## The task
Update the items starting with the line containing "Viewport: 1075px width, 520px" and going on through the line containing "I will pos(440,180)." by replacing "tab" with "panel". Give only those lines back, with everything else unchanged.

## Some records
★ ★ ★

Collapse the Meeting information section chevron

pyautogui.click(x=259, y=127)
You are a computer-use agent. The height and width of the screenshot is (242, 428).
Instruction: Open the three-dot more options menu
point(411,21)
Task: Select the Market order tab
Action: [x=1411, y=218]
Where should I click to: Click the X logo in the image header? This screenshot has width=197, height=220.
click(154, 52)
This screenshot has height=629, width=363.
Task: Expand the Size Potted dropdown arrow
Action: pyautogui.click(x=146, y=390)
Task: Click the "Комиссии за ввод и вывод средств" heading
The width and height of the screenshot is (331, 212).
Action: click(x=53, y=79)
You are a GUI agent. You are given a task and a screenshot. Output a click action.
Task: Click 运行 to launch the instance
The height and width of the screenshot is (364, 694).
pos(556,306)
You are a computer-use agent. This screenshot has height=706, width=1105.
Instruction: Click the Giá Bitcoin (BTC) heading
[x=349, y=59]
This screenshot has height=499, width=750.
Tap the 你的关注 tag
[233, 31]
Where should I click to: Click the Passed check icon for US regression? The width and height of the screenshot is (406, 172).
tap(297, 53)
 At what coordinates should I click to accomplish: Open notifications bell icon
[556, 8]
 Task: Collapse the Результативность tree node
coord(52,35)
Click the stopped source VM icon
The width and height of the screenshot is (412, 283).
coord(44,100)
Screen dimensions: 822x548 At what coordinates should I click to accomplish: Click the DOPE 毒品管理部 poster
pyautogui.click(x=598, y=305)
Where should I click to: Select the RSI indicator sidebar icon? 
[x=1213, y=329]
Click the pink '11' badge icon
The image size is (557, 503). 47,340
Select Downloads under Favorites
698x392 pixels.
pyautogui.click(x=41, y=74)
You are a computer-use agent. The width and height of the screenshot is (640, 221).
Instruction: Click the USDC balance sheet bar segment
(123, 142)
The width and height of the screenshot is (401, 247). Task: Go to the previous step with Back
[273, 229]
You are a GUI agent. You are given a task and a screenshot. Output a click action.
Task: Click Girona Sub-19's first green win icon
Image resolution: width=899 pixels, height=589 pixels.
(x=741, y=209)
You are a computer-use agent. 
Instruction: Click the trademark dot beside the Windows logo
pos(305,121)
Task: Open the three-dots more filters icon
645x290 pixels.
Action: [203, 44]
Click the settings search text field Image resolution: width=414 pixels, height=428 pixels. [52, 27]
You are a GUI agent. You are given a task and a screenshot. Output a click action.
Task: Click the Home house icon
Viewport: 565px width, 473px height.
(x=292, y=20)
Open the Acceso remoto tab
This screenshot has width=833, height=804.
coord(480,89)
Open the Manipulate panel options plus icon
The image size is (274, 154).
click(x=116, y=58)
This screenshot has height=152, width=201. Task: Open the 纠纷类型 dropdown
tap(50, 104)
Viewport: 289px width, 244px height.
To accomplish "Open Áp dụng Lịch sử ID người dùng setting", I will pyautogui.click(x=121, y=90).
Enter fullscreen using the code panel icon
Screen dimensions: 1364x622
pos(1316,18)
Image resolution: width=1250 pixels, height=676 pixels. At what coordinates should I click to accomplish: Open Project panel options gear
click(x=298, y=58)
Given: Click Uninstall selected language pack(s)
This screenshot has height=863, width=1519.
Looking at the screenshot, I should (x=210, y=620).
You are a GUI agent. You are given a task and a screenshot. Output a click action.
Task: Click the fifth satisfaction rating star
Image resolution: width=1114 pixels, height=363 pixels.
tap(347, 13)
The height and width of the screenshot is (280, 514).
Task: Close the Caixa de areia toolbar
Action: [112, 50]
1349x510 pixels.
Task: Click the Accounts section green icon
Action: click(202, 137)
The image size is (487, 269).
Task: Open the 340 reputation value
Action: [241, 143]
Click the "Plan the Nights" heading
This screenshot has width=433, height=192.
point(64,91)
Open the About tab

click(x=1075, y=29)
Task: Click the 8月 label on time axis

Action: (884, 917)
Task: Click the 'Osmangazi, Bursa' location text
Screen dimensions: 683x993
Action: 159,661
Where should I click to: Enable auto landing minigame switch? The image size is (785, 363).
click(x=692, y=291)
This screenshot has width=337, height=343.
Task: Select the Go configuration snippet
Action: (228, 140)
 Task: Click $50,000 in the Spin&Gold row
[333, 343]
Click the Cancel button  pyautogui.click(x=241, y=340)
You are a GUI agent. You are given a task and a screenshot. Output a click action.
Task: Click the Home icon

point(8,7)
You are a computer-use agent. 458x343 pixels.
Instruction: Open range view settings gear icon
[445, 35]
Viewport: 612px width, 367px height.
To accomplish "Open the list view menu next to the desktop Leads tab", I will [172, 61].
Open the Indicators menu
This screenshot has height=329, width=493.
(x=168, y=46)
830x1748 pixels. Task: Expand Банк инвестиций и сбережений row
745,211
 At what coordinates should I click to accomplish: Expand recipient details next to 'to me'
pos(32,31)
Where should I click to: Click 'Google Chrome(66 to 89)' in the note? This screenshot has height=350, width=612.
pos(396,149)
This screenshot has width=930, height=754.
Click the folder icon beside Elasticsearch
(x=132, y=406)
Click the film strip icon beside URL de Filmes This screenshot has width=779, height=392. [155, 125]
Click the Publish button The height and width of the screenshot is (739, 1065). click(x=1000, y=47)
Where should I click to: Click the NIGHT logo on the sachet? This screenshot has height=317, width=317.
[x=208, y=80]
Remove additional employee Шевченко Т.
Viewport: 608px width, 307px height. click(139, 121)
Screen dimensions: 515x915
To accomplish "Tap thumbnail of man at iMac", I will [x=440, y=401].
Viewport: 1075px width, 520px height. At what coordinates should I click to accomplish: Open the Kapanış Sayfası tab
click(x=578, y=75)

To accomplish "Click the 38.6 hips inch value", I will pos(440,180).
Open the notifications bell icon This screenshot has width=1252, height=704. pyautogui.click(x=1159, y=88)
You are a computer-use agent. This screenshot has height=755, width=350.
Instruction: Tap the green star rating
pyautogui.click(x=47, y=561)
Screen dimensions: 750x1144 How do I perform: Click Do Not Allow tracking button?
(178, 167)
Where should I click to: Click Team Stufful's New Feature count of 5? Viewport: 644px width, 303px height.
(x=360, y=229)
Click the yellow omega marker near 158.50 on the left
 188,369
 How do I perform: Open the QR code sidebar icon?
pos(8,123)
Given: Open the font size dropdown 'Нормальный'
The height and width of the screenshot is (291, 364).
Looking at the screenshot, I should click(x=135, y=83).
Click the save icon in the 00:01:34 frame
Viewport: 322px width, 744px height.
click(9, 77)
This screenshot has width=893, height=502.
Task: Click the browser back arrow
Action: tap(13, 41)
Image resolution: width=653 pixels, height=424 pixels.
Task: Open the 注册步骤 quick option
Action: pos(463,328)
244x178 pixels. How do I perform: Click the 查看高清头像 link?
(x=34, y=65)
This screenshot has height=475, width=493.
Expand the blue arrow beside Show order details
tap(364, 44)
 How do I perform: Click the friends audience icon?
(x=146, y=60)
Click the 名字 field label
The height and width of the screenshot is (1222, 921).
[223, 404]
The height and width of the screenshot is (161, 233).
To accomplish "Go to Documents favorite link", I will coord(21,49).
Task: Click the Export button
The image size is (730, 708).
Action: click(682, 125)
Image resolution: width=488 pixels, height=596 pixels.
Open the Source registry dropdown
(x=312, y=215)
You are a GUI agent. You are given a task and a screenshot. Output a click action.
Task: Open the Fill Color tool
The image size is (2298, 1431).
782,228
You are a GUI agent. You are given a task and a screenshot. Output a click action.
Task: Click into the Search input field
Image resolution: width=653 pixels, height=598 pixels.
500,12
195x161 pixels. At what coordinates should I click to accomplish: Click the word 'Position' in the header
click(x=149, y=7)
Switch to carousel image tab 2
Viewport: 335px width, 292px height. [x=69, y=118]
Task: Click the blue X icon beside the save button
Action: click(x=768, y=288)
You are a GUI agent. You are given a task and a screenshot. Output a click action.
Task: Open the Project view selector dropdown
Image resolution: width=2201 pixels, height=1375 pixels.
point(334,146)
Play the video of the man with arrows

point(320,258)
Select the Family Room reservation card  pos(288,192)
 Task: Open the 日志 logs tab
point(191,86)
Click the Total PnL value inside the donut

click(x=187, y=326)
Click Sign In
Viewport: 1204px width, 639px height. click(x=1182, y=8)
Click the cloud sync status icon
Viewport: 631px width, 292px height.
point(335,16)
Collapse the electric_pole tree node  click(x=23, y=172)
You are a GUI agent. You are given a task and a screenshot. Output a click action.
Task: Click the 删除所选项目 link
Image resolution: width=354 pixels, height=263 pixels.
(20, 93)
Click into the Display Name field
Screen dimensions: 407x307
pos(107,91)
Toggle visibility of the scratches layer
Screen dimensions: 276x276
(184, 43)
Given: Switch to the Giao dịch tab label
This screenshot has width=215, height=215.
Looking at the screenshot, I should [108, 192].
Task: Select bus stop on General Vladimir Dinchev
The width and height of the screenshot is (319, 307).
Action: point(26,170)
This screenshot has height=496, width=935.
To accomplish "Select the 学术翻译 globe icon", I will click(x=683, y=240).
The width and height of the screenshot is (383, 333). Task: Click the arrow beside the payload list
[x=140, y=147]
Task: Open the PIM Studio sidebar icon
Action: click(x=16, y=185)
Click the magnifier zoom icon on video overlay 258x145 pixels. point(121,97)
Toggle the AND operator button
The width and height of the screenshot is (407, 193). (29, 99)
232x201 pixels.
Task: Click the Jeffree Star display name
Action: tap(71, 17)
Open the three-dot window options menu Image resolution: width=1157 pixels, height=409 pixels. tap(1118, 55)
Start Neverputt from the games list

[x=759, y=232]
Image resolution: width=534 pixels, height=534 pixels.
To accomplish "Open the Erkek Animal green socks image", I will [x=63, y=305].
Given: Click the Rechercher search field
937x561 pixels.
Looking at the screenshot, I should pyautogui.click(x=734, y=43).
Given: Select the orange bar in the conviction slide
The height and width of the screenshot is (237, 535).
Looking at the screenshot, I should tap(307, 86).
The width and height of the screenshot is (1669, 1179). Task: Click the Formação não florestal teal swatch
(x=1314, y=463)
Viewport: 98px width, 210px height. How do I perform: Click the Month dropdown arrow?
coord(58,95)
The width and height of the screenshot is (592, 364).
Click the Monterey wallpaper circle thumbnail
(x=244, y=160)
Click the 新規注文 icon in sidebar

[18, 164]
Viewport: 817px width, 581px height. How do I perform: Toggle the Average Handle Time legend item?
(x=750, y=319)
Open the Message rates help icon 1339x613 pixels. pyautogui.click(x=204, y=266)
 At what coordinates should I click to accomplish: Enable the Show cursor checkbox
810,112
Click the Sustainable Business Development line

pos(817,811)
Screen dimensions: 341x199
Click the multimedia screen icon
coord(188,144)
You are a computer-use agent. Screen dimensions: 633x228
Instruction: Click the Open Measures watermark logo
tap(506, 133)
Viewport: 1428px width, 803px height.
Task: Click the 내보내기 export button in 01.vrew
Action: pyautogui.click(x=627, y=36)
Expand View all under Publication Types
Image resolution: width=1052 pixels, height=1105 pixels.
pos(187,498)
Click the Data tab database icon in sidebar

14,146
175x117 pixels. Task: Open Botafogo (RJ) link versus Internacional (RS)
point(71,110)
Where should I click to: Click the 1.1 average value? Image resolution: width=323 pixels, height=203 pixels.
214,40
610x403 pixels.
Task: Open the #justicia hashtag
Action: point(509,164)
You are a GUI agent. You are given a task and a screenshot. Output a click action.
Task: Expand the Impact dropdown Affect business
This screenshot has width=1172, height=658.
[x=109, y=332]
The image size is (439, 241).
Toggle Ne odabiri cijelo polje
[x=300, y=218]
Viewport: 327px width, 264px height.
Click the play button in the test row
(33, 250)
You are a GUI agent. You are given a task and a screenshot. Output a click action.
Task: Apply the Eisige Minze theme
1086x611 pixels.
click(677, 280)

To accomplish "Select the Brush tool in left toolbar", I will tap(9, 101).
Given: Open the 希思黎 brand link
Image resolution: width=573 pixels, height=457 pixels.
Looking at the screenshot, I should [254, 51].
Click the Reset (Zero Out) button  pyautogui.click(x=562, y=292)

★ ★ ★

## Solution to the exercise
Viewport: 1075px width, 520px height. At what coordinates should I click to accomplish: Open the Kapanış Sayfası panel
click(x=578, y=75)

To accomplish "Click the 38.6 hips inch value", I will pos(440,180).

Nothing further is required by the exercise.